In 2007, Sean Penn attended the Telluride Film Festival with his directorial feature, Into the Wild, a rather silly picture based upon the 1996 true story of the same name by Jon Krakauer.
In it, main character Chris McCandless, also known as Alexander Supertramp, abandons his family and relinquishes his worldly possessions to travel to Alaska to live an ascetic life. Because he is woefully ill-equipped, Supertramp promptly dies from starvation, but not before arriving at the profound realization that happiness in life is only meaningful when it is shared with others.
The joke amongst the staff that year was that Into the Wild and Soylent Green had the same moral: it’s people.
Orchestre Symphonique de Montréal, La damnation de Faust, Maison Symphonique, 17 September 2025

What’s gonna’ set you free
Look inside and you’ll see
When you’ve got so much to say
It’s called gratitude, and that’s right
—Beastie Boys, “Gratitude”
Everybody spread love (gimme some more)
If you want it, let me hear you say it (gimme some more)
—Busta Rhymes, “Gimme Some More”
Goodness is usually measured by two criteria.
The first is the ability to achieve another desirable outcome. For instance, it is good to work hard because you will in turn make money and in turn be able to afford a comfortable lifestyle, which is good. The goodness of the first action is determined by the functional goodness of the result. We might describe this as pragmatic goodness.
The second type of goodness is goodness for its own sake, goodness for no discernible purpose other than to be good. This type of goodness is often defined in absence of an action — not necessarily doing something good but rather not doing something that might not be good.

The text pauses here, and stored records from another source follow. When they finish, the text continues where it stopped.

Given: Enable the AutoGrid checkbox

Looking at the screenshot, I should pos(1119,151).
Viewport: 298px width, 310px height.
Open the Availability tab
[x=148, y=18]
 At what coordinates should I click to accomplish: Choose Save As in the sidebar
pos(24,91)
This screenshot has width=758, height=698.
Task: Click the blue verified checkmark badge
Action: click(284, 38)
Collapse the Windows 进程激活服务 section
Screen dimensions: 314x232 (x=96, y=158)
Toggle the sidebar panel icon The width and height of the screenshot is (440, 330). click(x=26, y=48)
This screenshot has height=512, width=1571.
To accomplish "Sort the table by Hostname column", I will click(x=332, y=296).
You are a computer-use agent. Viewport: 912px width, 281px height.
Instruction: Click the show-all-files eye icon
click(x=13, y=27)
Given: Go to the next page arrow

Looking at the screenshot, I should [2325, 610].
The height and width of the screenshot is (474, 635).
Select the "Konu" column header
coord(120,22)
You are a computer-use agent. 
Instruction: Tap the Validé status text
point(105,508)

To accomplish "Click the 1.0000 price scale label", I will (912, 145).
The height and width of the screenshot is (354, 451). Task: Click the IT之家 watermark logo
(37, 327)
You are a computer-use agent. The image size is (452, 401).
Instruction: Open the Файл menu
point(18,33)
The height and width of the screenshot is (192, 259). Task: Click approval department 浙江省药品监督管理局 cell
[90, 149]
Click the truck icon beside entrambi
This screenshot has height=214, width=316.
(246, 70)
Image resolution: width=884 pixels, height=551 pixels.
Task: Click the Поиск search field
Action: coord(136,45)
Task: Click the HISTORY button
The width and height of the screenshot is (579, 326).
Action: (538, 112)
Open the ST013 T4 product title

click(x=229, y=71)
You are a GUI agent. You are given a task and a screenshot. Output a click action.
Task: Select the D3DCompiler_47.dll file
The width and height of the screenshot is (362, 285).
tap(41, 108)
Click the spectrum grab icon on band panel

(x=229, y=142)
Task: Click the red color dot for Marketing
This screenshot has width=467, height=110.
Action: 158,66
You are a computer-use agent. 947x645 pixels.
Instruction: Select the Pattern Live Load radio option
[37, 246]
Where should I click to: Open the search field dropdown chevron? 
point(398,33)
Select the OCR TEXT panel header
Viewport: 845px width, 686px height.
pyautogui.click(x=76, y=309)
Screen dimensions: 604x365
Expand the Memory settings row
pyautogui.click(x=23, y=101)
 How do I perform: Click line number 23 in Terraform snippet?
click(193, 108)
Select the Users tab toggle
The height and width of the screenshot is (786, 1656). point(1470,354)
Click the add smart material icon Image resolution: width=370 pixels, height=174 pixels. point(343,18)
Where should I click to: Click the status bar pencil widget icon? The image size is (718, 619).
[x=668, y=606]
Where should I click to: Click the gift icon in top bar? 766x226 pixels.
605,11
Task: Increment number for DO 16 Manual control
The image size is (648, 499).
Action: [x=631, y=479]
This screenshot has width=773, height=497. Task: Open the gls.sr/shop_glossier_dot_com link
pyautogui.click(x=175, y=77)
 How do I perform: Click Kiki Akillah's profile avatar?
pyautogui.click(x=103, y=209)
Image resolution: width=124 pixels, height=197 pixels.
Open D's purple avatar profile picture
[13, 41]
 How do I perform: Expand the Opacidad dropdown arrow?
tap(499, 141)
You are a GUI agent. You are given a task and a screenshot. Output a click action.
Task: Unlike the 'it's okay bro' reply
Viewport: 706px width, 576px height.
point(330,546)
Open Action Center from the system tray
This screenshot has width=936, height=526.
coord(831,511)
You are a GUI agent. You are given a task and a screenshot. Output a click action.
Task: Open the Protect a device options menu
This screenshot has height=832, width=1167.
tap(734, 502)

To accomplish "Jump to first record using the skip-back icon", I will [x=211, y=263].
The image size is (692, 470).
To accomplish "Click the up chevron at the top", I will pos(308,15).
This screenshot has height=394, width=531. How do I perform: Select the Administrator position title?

When someone cuts you off in traffic, for example, you have the capability and maybe even the right to honk your horn and give the other driver the middle finger. But there is an inherent goodness to not doing those things, a goodness that does not achieve the desirable outcome, such as retribution or revenge, a goodness in absentia, goodness for goodness’ sake. We might describe this as gracious goodness.
As the omnipotent force in the universe, God, or whatever you want to call the law of nature, has the power to strike us down at any moment. But it is good that it usually doesn’t. We might cultivate and practice gracious goodness in our own lives, beginning with ourselves and moving outward into the world at large, doing good by simply not doing.
Elisabeth Perrault & Marion Wagschal, Constantly Shedding, Perpetually Becoming, Pangée, 18 September – 1 November 2025

“The real world is not this world of light and colour; it is not the fleshy spectacle which passes before my eyes.”
—Maurice Merleau-Ponty, The World of Perception
O Give thanks unto the Lord, for he is good: for his mercy endureth forever.
—Psalm 107:1
What is natural might also be described as what is familiar.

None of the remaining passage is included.